### [Assignment]
Which lines of the entries below run from the one holding "Instruction: Select the" to the one holding "Open the File menu", inclusive? Set down exactly those lines and no others.

Pixel coordinate grounding data:
▼

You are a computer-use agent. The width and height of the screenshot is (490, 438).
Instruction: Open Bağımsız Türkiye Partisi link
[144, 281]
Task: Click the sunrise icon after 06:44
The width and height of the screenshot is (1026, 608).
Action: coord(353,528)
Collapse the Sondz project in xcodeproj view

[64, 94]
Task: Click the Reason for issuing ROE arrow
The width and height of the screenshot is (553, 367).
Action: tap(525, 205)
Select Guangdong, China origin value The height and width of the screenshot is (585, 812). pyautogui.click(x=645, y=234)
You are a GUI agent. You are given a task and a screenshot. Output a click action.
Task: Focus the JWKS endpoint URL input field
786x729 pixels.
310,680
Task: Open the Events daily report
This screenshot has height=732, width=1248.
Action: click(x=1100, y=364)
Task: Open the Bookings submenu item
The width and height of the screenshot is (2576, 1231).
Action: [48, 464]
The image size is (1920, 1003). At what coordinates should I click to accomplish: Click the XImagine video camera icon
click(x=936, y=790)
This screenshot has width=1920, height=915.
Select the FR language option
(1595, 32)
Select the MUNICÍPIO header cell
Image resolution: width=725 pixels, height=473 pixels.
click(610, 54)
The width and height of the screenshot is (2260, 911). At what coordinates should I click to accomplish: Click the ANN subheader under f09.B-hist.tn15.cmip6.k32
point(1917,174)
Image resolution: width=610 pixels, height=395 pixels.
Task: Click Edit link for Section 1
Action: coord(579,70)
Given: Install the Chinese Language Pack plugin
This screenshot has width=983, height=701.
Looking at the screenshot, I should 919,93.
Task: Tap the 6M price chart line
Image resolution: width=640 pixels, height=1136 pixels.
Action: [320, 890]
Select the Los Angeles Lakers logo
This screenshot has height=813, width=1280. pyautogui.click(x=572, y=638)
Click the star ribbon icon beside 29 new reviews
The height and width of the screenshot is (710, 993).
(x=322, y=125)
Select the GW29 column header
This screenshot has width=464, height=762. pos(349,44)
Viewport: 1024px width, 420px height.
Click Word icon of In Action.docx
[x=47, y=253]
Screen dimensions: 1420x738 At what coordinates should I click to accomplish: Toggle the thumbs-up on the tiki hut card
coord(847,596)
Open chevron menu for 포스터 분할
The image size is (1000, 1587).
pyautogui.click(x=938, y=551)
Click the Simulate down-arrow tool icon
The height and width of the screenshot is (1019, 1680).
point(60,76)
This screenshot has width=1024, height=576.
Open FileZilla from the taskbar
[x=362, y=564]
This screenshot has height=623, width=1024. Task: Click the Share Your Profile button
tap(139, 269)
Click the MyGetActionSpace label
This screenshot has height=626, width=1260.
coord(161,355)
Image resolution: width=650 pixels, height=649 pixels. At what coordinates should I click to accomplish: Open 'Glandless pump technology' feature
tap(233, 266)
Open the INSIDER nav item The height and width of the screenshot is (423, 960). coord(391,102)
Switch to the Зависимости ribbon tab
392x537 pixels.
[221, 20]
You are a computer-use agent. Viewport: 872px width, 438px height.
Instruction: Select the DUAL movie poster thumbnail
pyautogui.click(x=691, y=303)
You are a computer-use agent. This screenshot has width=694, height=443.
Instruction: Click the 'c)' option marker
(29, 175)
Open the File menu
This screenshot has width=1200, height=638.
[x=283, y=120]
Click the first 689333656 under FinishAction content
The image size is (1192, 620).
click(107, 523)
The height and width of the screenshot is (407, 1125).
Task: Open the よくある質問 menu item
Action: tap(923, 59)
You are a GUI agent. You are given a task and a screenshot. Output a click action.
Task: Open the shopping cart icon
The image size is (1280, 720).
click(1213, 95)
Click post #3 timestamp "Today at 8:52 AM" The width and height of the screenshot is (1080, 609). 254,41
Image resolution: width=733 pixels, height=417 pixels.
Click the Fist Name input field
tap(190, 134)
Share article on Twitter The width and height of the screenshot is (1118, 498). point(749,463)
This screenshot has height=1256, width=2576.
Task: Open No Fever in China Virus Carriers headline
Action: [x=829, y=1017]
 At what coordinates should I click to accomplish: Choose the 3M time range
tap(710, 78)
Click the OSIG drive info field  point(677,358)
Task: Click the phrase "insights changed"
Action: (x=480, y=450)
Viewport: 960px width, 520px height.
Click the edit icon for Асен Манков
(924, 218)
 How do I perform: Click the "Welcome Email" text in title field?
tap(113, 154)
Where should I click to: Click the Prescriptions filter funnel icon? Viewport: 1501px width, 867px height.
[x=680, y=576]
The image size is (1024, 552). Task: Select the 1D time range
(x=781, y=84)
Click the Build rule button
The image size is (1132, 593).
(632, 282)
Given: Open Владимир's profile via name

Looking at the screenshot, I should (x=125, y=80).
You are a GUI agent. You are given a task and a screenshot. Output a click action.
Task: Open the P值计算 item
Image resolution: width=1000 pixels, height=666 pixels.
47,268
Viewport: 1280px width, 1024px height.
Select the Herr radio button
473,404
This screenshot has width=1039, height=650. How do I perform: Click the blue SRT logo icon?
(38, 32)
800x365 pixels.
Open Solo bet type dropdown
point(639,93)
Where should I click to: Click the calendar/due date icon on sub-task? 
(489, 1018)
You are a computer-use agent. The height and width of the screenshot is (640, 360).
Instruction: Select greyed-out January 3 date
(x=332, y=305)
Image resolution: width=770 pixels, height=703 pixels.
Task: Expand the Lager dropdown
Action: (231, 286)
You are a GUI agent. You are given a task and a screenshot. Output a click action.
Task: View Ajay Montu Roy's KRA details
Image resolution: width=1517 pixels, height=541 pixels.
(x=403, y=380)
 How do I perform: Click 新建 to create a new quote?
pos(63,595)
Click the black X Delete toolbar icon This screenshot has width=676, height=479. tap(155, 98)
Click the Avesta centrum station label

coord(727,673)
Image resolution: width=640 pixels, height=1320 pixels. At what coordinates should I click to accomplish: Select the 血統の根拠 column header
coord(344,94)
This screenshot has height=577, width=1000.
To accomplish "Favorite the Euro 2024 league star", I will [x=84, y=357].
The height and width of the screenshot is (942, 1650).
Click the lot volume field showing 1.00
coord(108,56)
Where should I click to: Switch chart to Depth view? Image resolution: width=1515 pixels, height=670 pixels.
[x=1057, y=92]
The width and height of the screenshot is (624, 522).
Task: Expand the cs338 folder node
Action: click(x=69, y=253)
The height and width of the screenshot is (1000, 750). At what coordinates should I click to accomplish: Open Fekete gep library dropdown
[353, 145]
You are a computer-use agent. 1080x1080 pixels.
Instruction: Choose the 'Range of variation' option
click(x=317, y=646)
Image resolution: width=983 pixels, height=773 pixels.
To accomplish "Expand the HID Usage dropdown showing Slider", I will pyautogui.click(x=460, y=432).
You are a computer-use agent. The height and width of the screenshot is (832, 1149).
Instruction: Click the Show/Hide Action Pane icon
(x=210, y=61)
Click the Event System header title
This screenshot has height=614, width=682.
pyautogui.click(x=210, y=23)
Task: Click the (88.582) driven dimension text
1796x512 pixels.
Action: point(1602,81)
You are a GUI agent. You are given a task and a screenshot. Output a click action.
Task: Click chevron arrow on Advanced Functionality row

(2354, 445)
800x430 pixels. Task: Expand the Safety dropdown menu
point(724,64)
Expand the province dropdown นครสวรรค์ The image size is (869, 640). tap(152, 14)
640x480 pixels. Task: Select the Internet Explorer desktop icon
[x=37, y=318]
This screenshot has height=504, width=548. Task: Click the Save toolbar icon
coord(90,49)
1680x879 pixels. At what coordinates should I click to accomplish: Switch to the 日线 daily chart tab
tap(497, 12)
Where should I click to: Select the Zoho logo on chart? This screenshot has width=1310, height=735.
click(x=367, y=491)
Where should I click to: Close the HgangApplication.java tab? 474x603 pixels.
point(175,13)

▲

### [Solution to the problem]
Instruction: Select the DUAL movie poster thumbnail
pyautogui.click(x=691, y=303)
You are a computer-use agent. This screenshot has width=694, height=443.
Instruction: Click the 'c)' option marker
(29, 175)
Open the File menu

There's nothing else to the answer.